Ayeisha McFerran was outstanding in goal and ensured that the Irish girls earned three vital points with a 3-1 win complicating the permutations.in India's pool. Rani Rampal's girls will deservedly feel proud of their performance against hosts England but may rue the fact that they were unable to find the winner especially in light of Ireland's victory.
India will be up against Ireland in their second encounter and they must win to bolster their hopes of making it to the knockout stage.
India need to overcome memories of Johannesburg
India failed to earn a single PC against hosts England and Gurjit Kaur was denied the opportunity to display her prowess.
Against the Irish in the HWL Semifinals last year, it was Gurjit who gave India an early lead which the Irish canceled out a couple of minutes into the final quarter. A minute later, they found a second goal off a PC and the Indians had to be content with an eighth-place finish at Johannesburg.
A missed penalty stroke, a disallowed goal, and the inability to score a second in spite of brilliance in the circle are memories the Indians would very much like to put behind them when they take the field on Thursday.
The Indian coaching staff and senior players like Savita feel that Ireland can be beaten in spite of last year's loss. On the eve of the World Cup, the Indian goalkeeper was confident of India's chances.
"We have done well against Ireland in practice matches in the past," she said.
"In the match last year, we were leading and should have won for sure but conceding two PCs one after another proved costly. We have a strong defence and play an attacking brand of hockey -- this is a potent combination and makes us strong as a side," she added.

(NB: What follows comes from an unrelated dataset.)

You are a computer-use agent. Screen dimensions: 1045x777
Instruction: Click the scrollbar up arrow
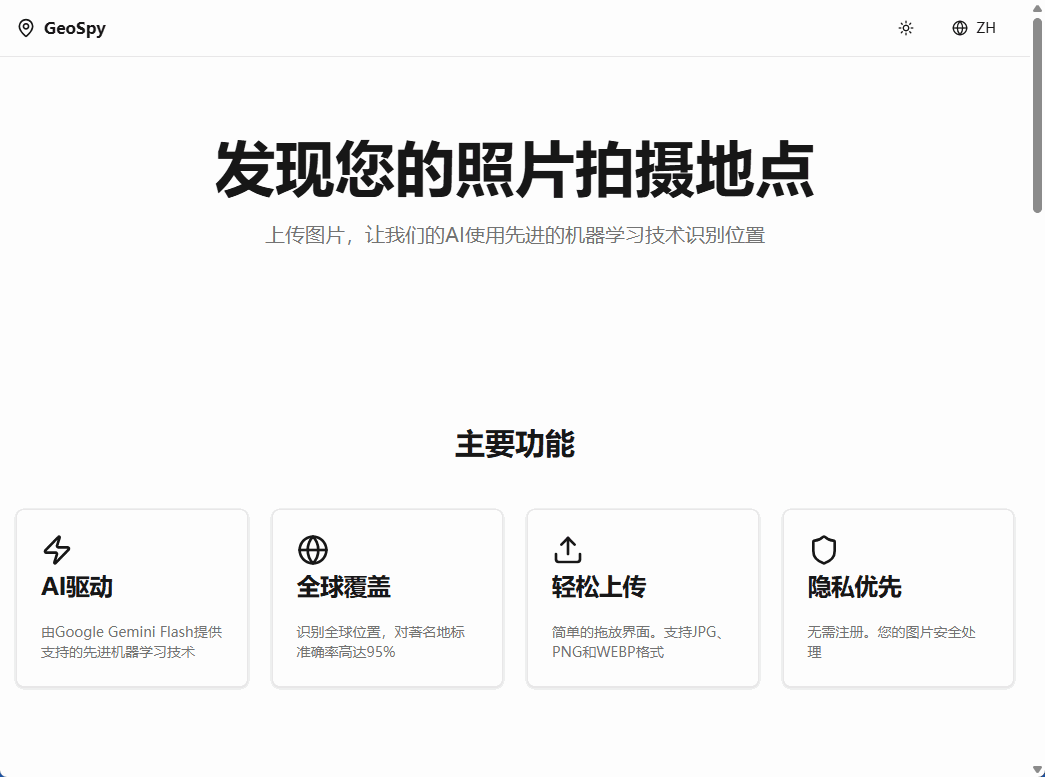tap(1037, 8)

England were spectacular up front but the Indians were smart and compact in their opener. The final scoreline was the only number that was even with England managing to fire 15 shots on target while India did so just 4 times. Just a couple of minutes before England equalized, Lalremsiami started a brilliant move down the right flank but was unable to latch on to the final pass in the circle to seal the deal for India.
Getting the ball in the attacking half more often is something coach Sjoerd Marijne wanted the girls to do against England and feels that the players need to retain possession more often. The English girls managed to penetrate the Indian circle 34 times but allowed the Indians just 10 entries into theirs.
As such, pinning the blame for England's equalizer on Deepika's defensive error may be misplaced as coach Sjoerd Marijne pointed out.
"It was really tough to defend in the end and you cannot say it was just that mistake which cost us a win. We controlled the match really well and created opportunities too. I am proud of the team."
Sunita Lakra used her stick to block a shot from point-blank range and her failure to do so would have resulted in a goal for certain. Given the overall statistics, the Indian camp will look back at the draw as a fair result and a point in the bag is certainly better than none at all.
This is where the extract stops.